[Stored data entries]
[Start of Attachment]

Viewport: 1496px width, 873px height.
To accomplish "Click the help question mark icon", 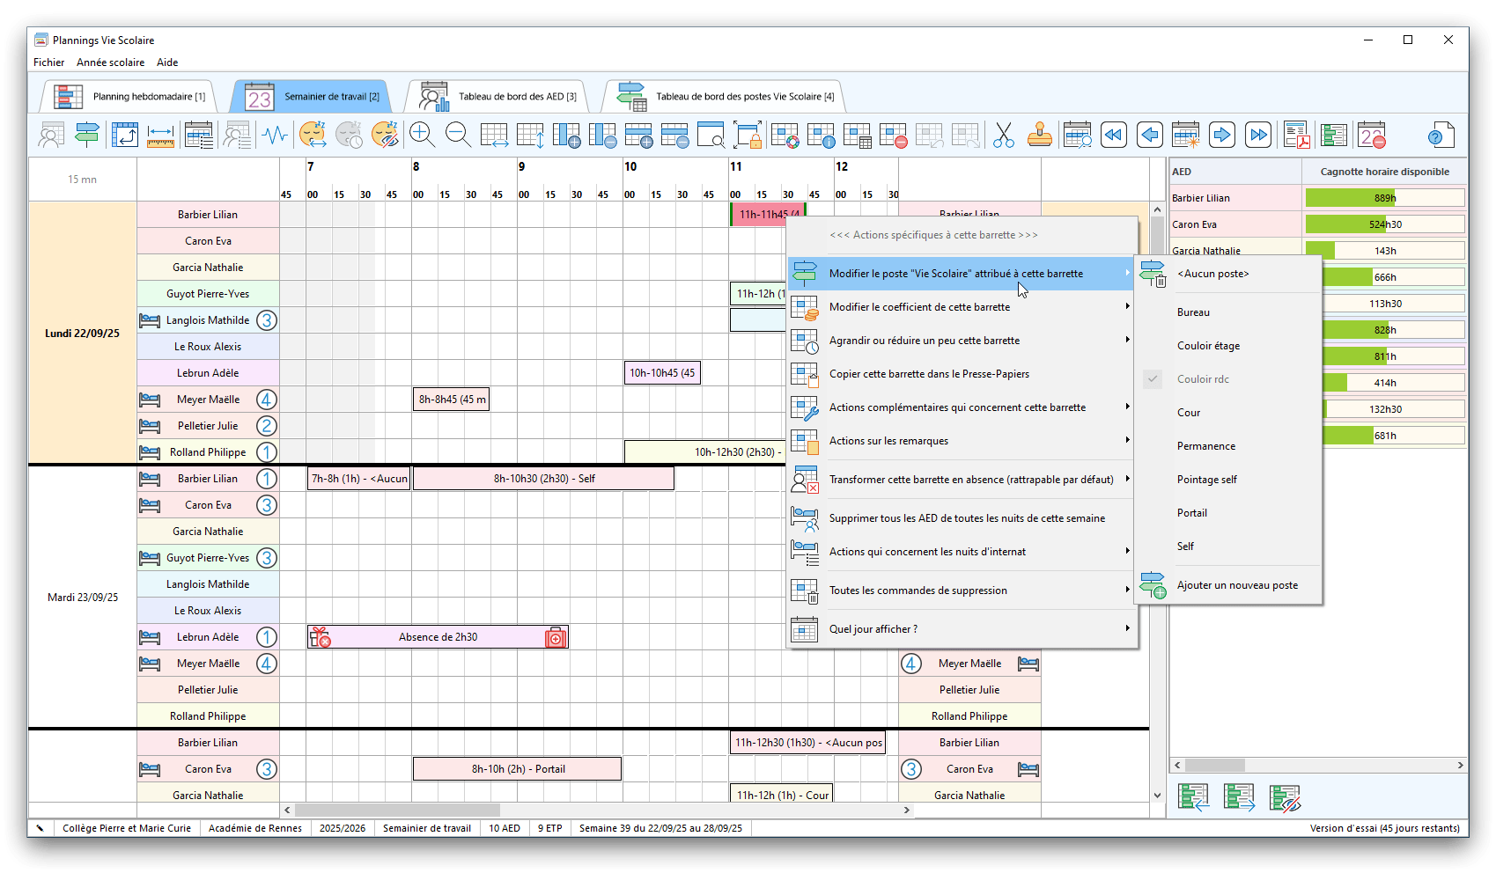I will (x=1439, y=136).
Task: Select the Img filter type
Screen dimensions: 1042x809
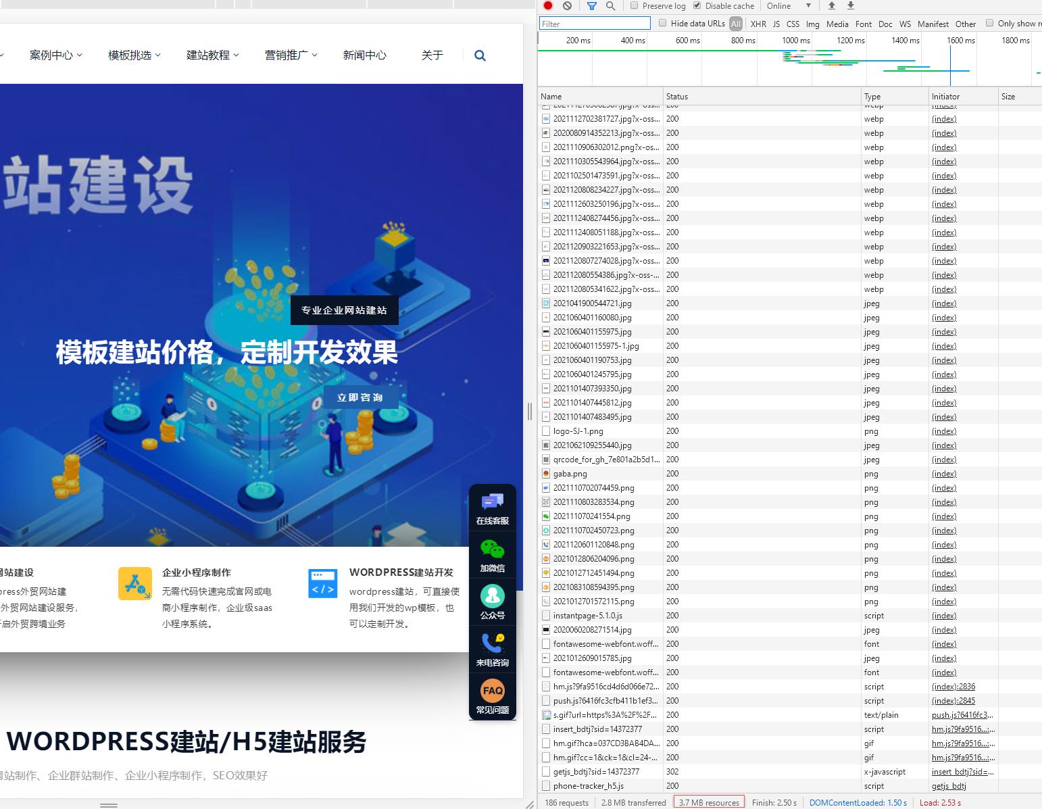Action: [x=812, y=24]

[End of Attachment]

Task description: Go to the line with "Task: Select the Img filter type" in the entries above. Reproduce that line and each one after it to the end, exactly and without the pictures.

Exercise response:
Task: Select the Img filter type
Screen dimensions: 1042x809
Action: [x=812, y=24]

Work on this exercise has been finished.